Alors que "Spirou et Fantasio" a récemment débarqué sur nos écrans, il est parfois bon de se demander pourquoi un mec comme Spielberg arrive mieux à adapter notre patrimoine de bulles Franco-Belges au cinéma que nos tâcherons de réals français. La réponse : Tout en prenant des libertés dans l'adaptation, il reste attaché à l'esprit d'origine de l’œuvre, et ne se contente pas seulement de caser des "comiques" sur le déclin au casting.
Et qui de mieux que Steven, frustré par l'échec cuisant de son dernier Indy, pour porter à l'écran les aventures du fameux reporter, qui aurait, paraît-il inspiré en partie les expéditions de notre archéologue au lasso?
Visuellement, le film est bluffant. La motion-capture est impressionnante et l'incrustation des acteurs dans les décors numériques est parfaitement maîtrisée. Le rendu visuel des personnages conserve un côté "cartoonesque" bienvenu pour donner vie aux personnages d'Hergé.
Le casting est bon, réellement impliqué dans ce drôle de projet (sachant que seul Andy Serkis, ici le capitaine Haddock, était déjà habitué à cet exercice).
Niveau scénar, on peut saluer l'habile fusion entre l'arc "Le Secret de la Licorne/Le trésor de Rackham le Rouge" et "Le crabe aux pinces d'or", qui nous offre d'assister à la rencontre entre Tintin et Haddock sur fond de chasse aux indices pour retrouver un bateau mythique.
On pourrait toutefois reprocher à l'intrigue de se résoudre de manière un peu poussive et brouillonne...
Les références, parfois assez méta, à l'univers des bandes dessinées sont plaisantes et peu envahissantes (on pense à Tintin qui se fait croquer par un artiste de rue au début du film, ou au personnage de la Castafiore qui s'intègre bien à l'intrigue).
Mais ce qui rend le film à la fois véritablement passionnant et parfois un peu lourd, c'est l'action débridée mise en scène par un Spielberg retombé en enfance, aussi inspiré que foufou, pas toujours dans le bon sens.
Car la frustration d'avoir raté « Indiana Jones 4 » semble encore hanter le bonhomme, à tel point que son « Tintin », tout en respectant l'esprit de la BD, emprunte plus à l'imaginaire du Dr. Jones ou des jeux-vidéos « Uncharted » lorsqu'il s'agit d'en mettre plein les yeux.

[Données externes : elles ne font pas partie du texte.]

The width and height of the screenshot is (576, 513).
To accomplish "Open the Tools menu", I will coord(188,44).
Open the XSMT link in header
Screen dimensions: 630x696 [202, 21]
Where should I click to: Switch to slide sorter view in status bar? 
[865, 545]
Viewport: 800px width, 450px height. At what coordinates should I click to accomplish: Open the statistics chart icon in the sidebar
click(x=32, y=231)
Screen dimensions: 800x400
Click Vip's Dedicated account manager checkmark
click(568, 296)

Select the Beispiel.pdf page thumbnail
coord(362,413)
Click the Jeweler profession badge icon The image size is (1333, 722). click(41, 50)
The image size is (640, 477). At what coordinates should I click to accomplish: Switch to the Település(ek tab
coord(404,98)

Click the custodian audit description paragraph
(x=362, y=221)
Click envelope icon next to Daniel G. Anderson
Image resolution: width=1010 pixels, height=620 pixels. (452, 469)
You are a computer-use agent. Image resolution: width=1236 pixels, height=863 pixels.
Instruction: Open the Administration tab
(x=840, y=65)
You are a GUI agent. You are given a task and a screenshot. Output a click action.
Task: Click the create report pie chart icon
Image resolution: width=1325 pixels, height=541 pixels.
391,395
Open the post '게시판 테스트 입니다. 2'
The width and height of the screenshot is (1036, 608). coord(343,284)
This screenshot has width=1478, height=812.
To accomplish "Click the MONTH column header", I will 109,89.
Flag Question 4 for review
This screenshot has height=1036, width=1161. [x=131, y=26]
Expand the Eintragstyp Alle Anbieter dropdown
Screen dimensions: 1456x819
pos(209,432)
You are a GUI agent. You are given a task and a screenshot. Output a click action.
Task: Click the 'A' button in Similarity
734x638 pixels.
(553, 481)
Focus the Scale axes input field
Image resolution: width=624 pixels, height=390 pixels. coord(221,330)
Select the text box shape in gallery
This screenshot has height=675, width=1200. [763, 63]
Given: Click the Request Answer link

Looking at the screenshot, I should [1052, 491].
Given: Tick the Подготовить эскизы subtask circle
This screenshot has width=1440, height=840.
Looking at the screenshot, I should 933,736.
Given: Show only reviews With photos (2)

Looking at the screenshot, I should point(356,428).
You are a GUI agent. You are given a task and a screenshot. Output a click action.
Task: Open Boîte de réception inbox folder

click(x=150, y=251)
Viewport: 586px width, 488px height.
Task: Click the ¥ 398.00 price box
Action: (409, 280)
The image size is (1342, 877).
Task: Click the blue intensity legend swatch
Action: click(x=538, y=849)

Spielberg profite des possibilités offertes par le passage à l'animation pour nous gratifier de plans-séquences complètement dingues, parfois réellement jouissifs. L'apothéose de ce délire se traduit dans une scène de course-poursuite effrénée dans la ville (fictive) de Bagghar. Tout y passe : voitures, tyroliennes, sauts improbables, lance-roquette...
Le problème, c'est que Steven, tel un enfant lâché dans un magasin de bonbons, est insatiable. La recherche inlassable du sensationnel banalise ces prouesses techniques, et le spectateur s'attend à un nouveau rebond à chaque scène, au détriment de l'intrigue et du développement des personnages.
Le combat de grues final, entreprise de destruction massive du décor, est un peu too-much, comme si « Transformers » s'était invité dans l'univers du reporter à houppette.
Mais le bonhomme n'oublie pas de livrer quelques scènes d'anthologie, comme ces allers retours entre un capitaine Haddock en plein crise de delirium et ses visions du combat opposant son ancêtre au redoutable capitaine Rackham. La mise en scène est parfaitement maîtrisée, épique, et prend réellement le spectateur aux tripes.
En bref, ce premier « Tintin live » (Peter Jackson est sensé prendre la relève pour l'épisode suivant centré sur le diptyque « Les 7 boules de cristal/Le Temple du Soleil ») est un excellent divertissement, intelligemment construit et brillamment réalisé, même si l'excès de testostérone a tendance à lasser.